With the pictures removed, set down all of the entries below exactly.

*** DATA SHOWN Section Begins ***

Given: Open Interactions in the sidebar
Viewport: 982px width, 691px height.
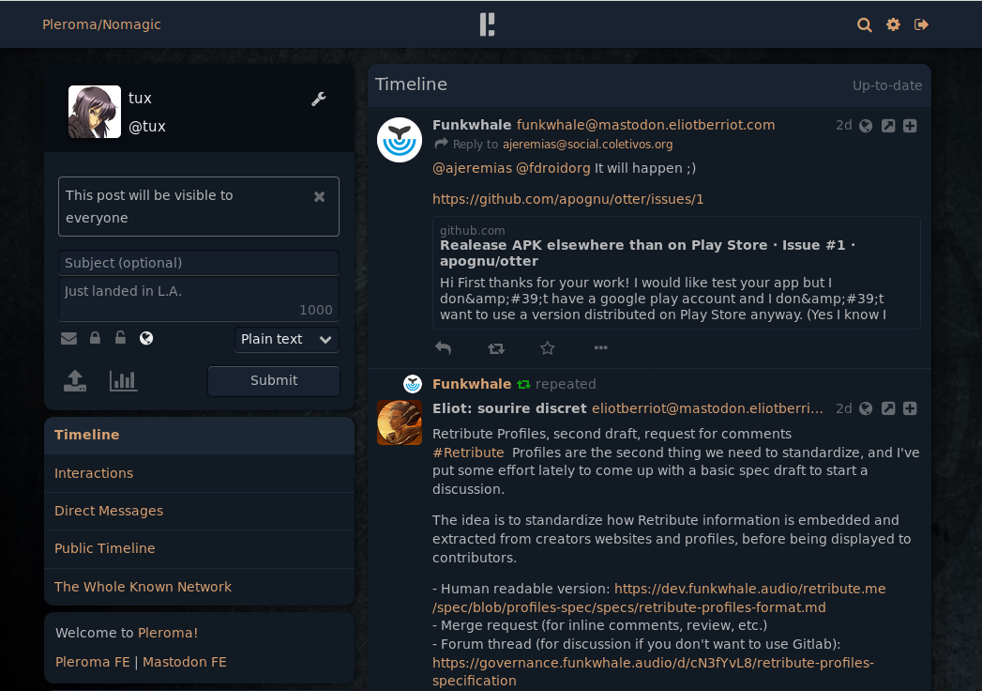Looking at the screenshot, I should [x=94, y=473].
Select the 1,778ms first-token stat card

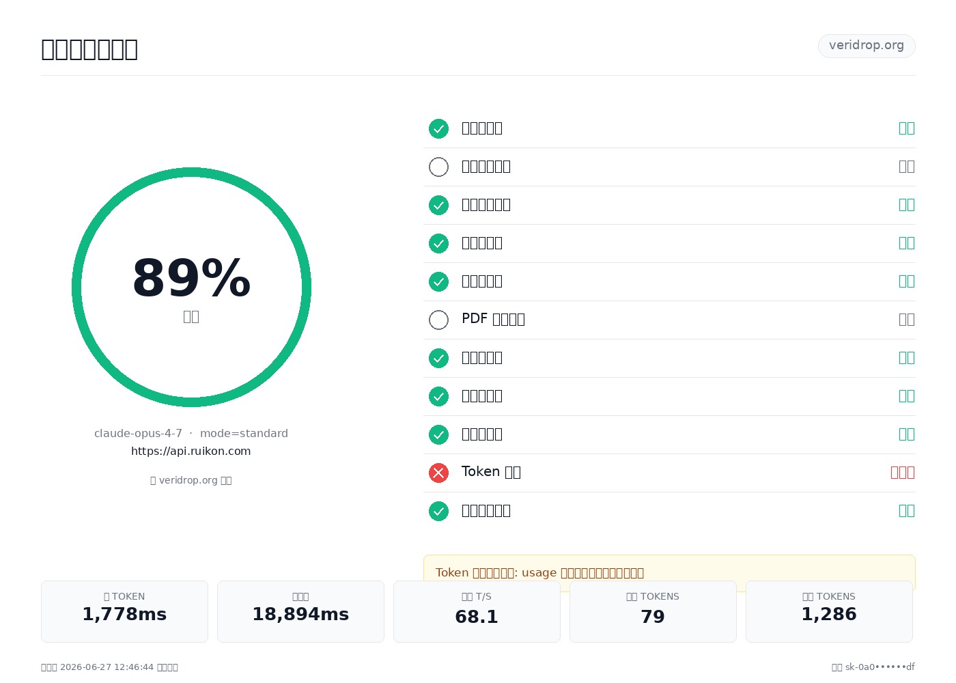(x=124, y=611)
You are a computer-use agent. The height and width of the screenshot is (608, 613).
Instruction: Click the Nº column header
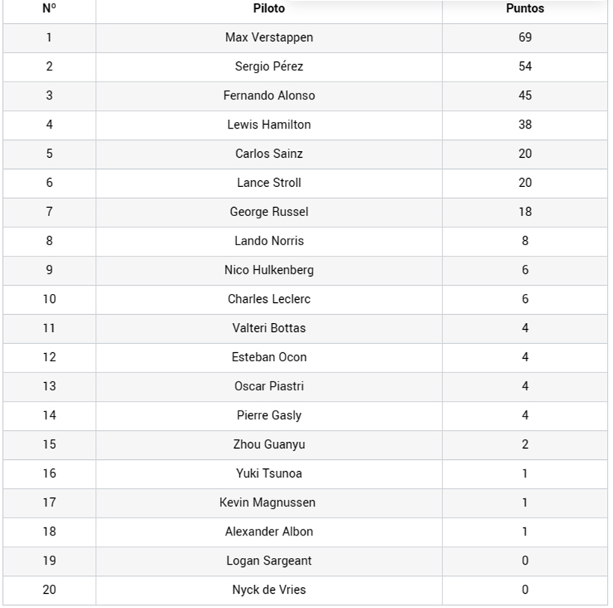tap(49, 9)
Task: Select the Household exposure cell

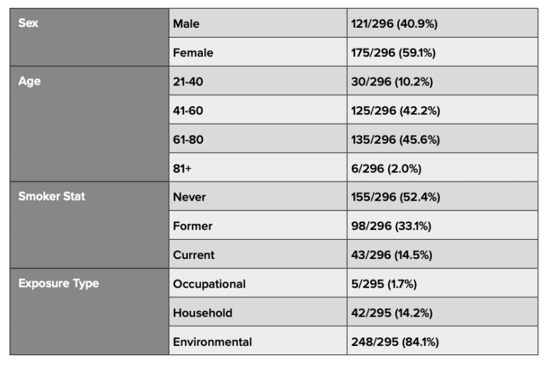Action: 258,312
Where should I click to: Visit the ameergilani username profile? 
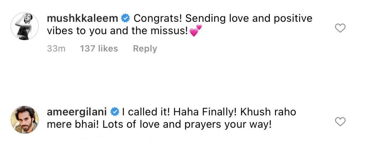[78, 112]
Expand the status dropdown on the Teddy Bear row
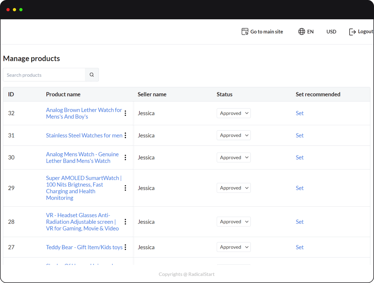 coord(233,247)
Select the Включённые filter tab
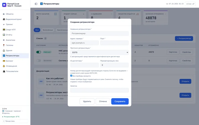 pos(48,30)
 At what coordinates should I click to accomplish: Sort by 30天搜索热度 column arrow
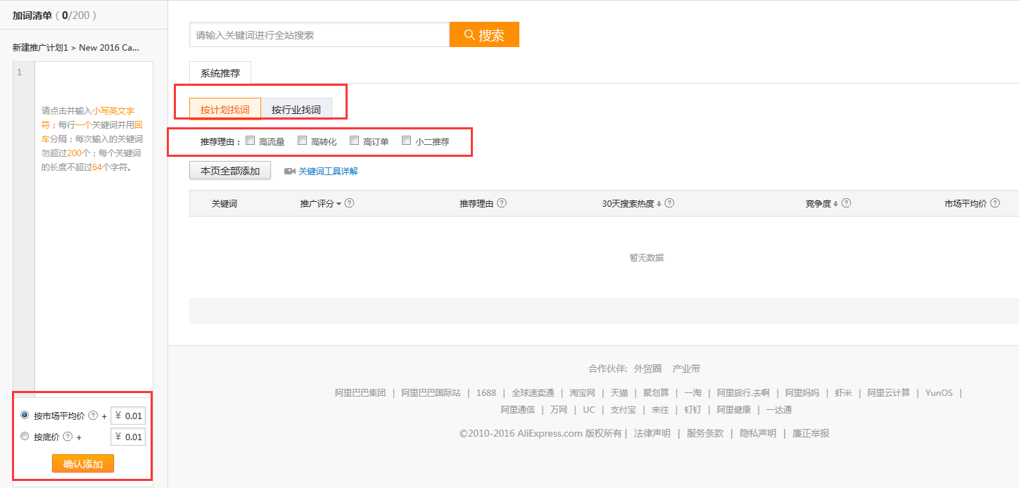659,204
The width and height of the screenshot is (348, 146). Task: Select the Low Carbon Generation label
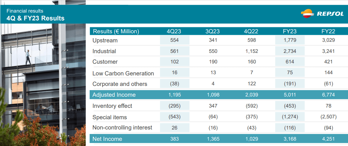pos(123,73)
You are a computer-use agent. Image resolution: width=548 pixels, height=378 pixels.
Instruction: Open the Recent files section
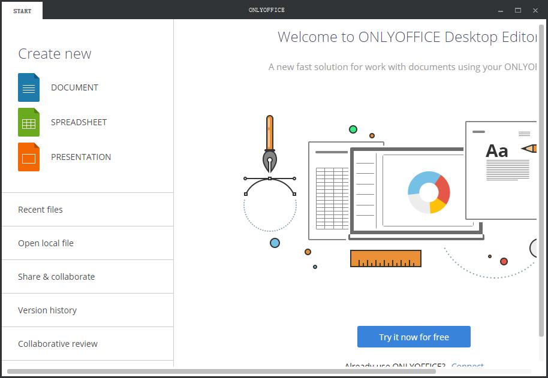40,210
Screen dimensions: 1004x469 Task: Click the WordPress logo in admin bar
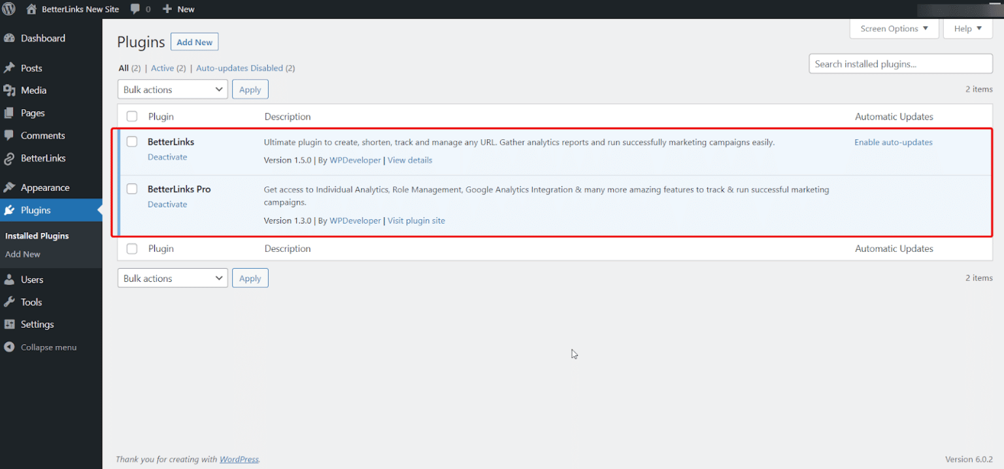click(x=10, y=9)
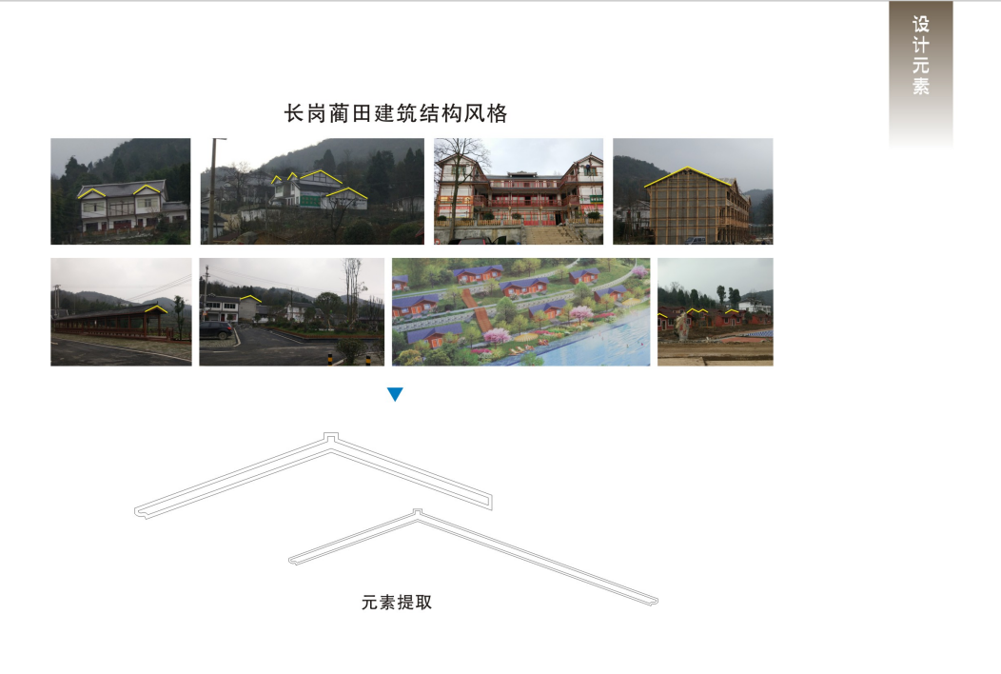Click the yellow roof line on the scaffolded building
This screenshot has height=674, width=1001.
point(685,173)
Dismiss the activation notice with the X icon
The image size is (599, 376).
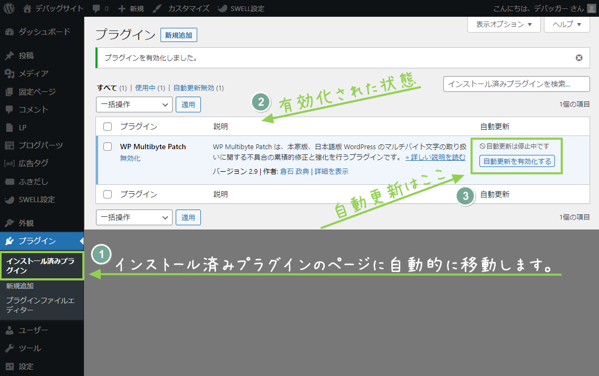click(579, 58)
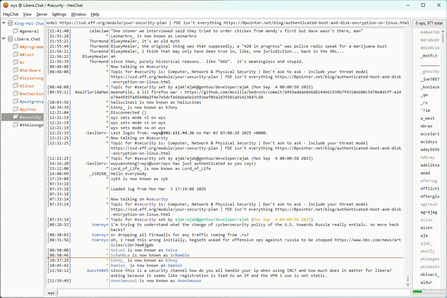The width and height of the screenshot is (447, 298).
Task: Select user Abrax in the user list
Action: [426, 126]
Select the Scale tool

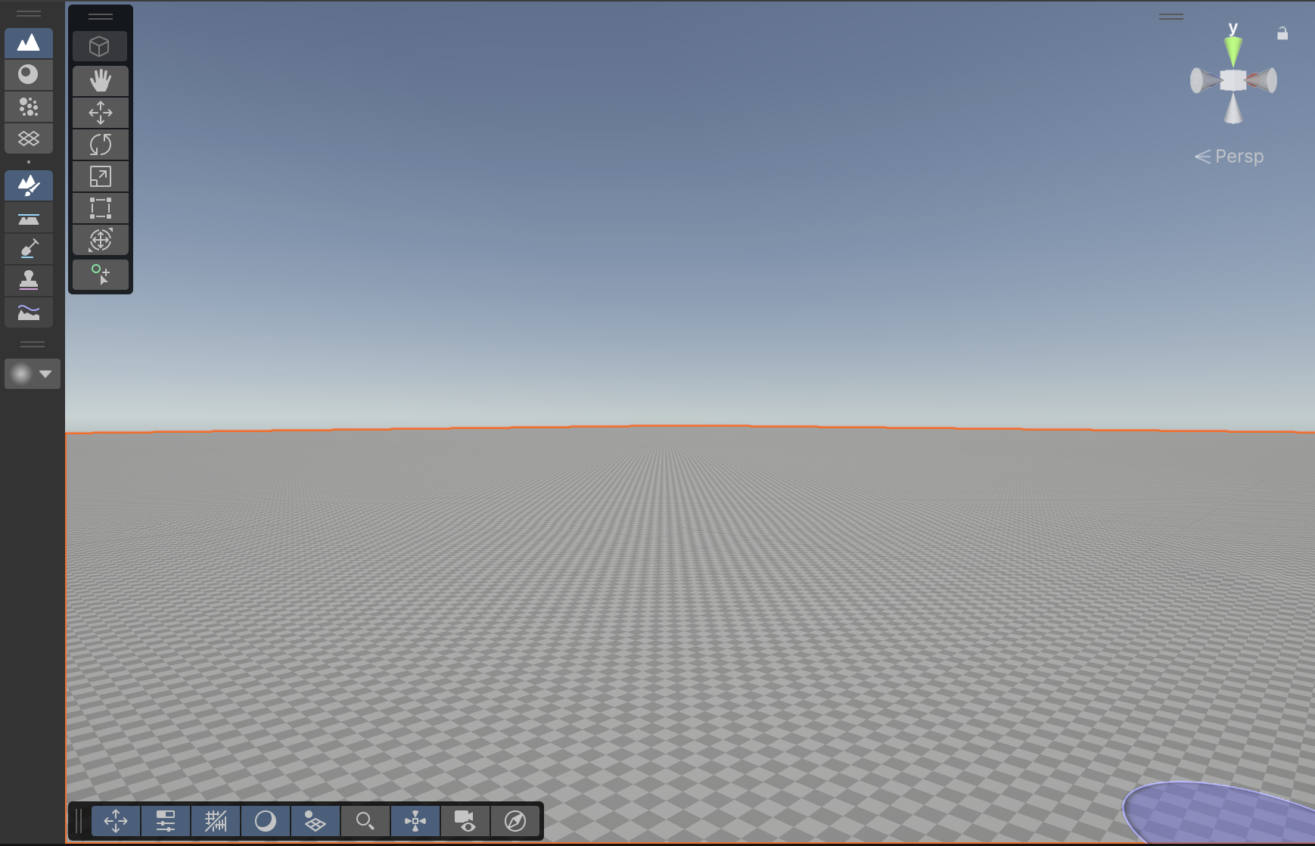coord(100,176)
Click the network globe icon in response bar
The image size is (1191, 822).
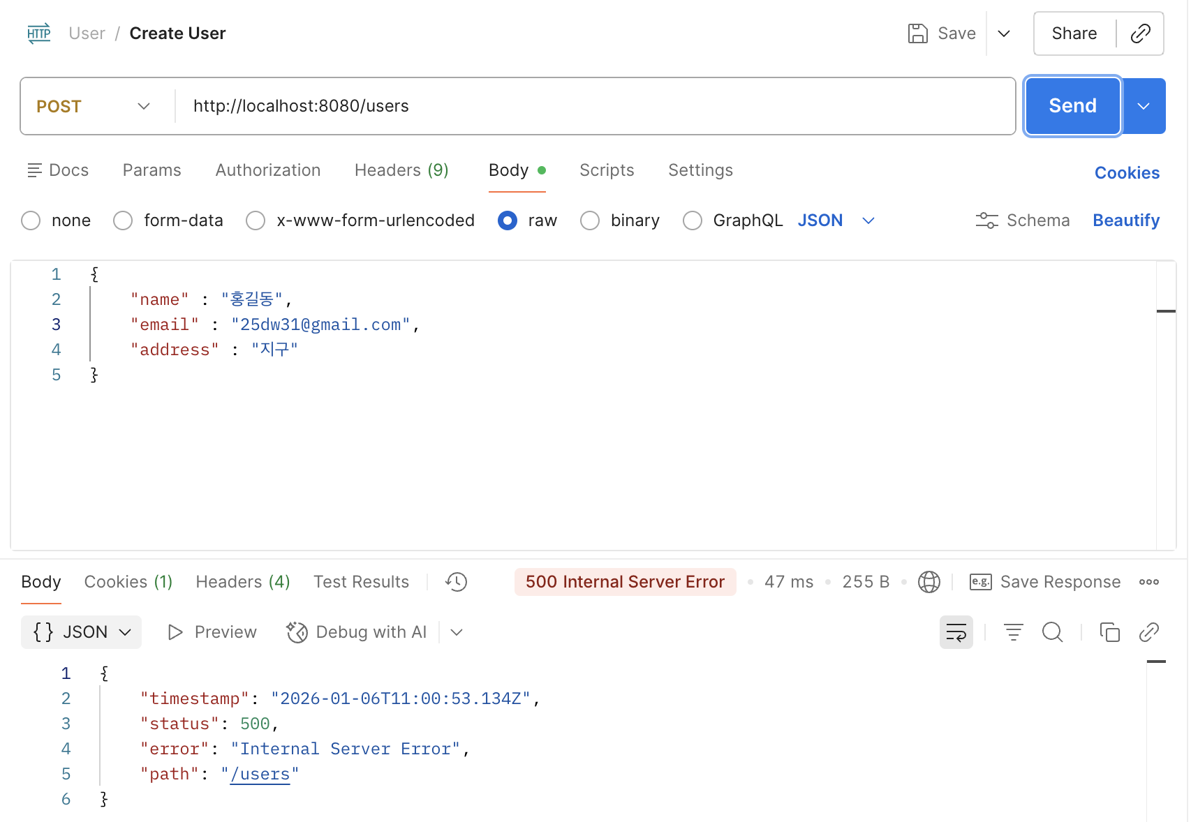point(929,582)
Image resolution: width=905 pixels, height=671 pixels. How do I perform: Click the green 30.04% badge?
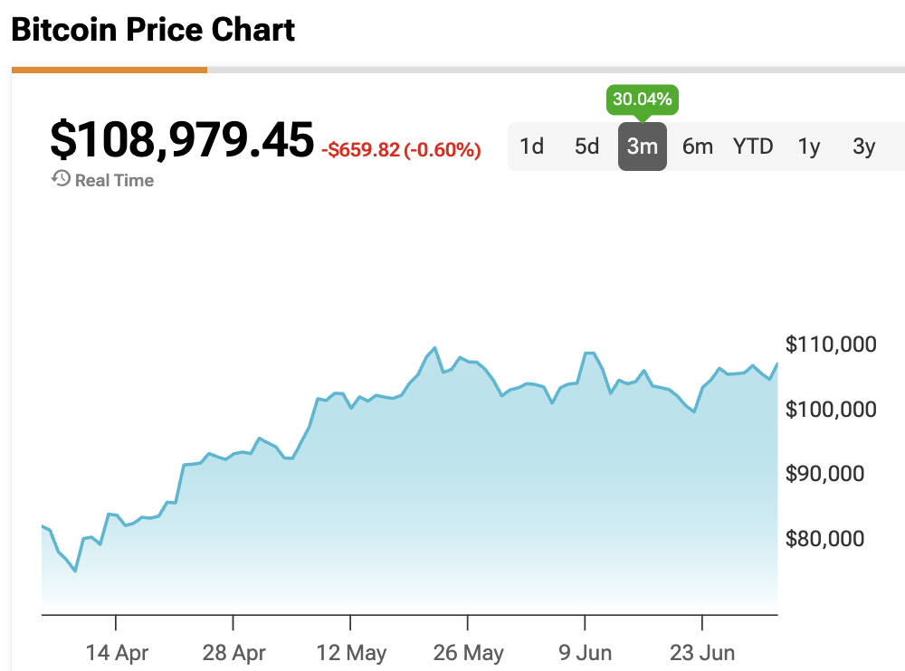pyautogui.click(x=642, y=99)
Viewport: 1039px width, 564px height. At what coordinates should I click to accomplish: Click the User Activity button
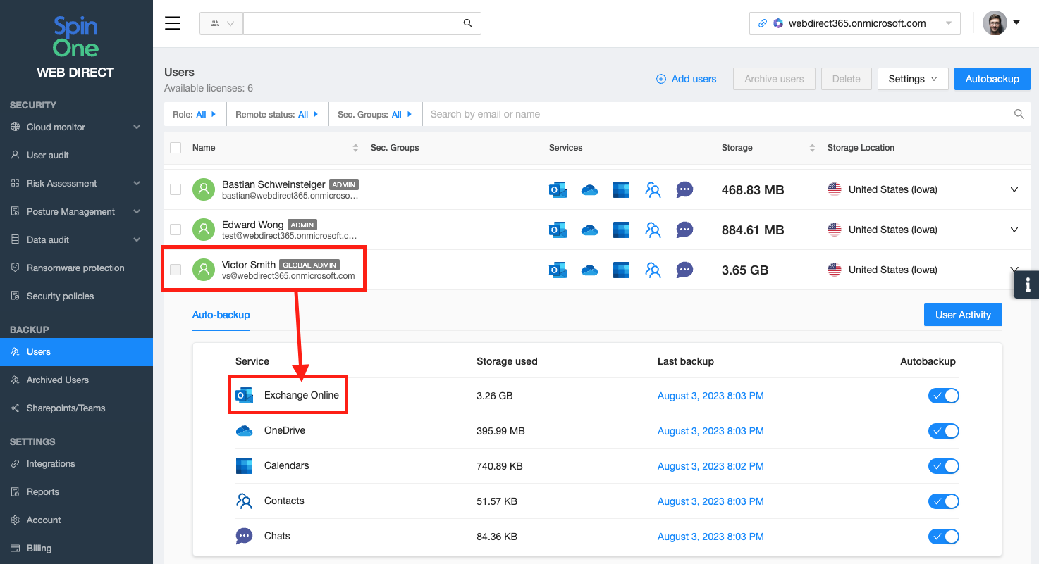point(962,315)
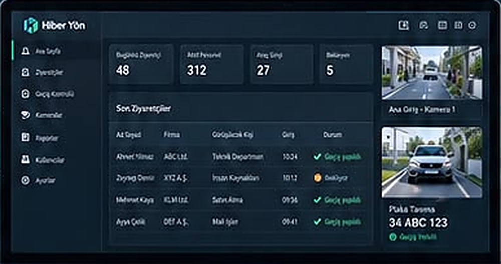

*** DATA SHOWN Section Ends ***

— EXPECTED ANSWER —
Given: Open Interactions in the sidebar
Viewport: 982px width, 691px height.
Looking at the screenshot, I should [x=94, y=473].
Select the 1,778ms first-token stat card

(x=124, y=611)
You are a computer-use agent. The height and width of the screenshot is (608, 613).
Instruction: Click the Nº column header
tap(49, 9)
Task: Select the Household exposure cell

Action: 258,312
Where should I click to: Visit the ameergilani username profile? 
[78, 112]
Expand the status dropdown on the Teddy Bear row
 coord(233,247)
Select the Включённые filter tab
 pos(48,30)
 At what coordinates should I click to accomplish: Sort by 30天搜索热度 column arrow
659,204
The width and height of the screenshot is (348, 146). Task: Select the Low Carbon Generation label
pos(123,73)
You are a computer-use agent. Image resolution: width=548 pixels, height=378 pixels.
Instruction: Open the Recent files section
40,210
Screen dimensions: 1004x469 Task: Click the WordPress logo in admin bar
click(x=10, y=9)
Click the yellow roof line on the scaffolded building
This screenshot has height=674, width=1001.
point(685,173)
Dismiss the activation notice with the X icon
The image size is (599, 376).
click(579, 58)
The width and height of the screenshot is (447, 298).
Task: Select user Abrax in the user list
Action: [426, 126]
Select the Scale tool

coord(100,176)
Click the network globe icon in response bar
The image size is (1191, 822).
point(929,582)
Image resolution: width=905 pixels, height=671 pixels. How do I perform: Click the green 30.04% badge?
pyautogui.click(x=642, y=99)
Viewport: 1039px width, 564px height. At what coordinates should I click to accomplish: Click the User Activity button
point(962,315)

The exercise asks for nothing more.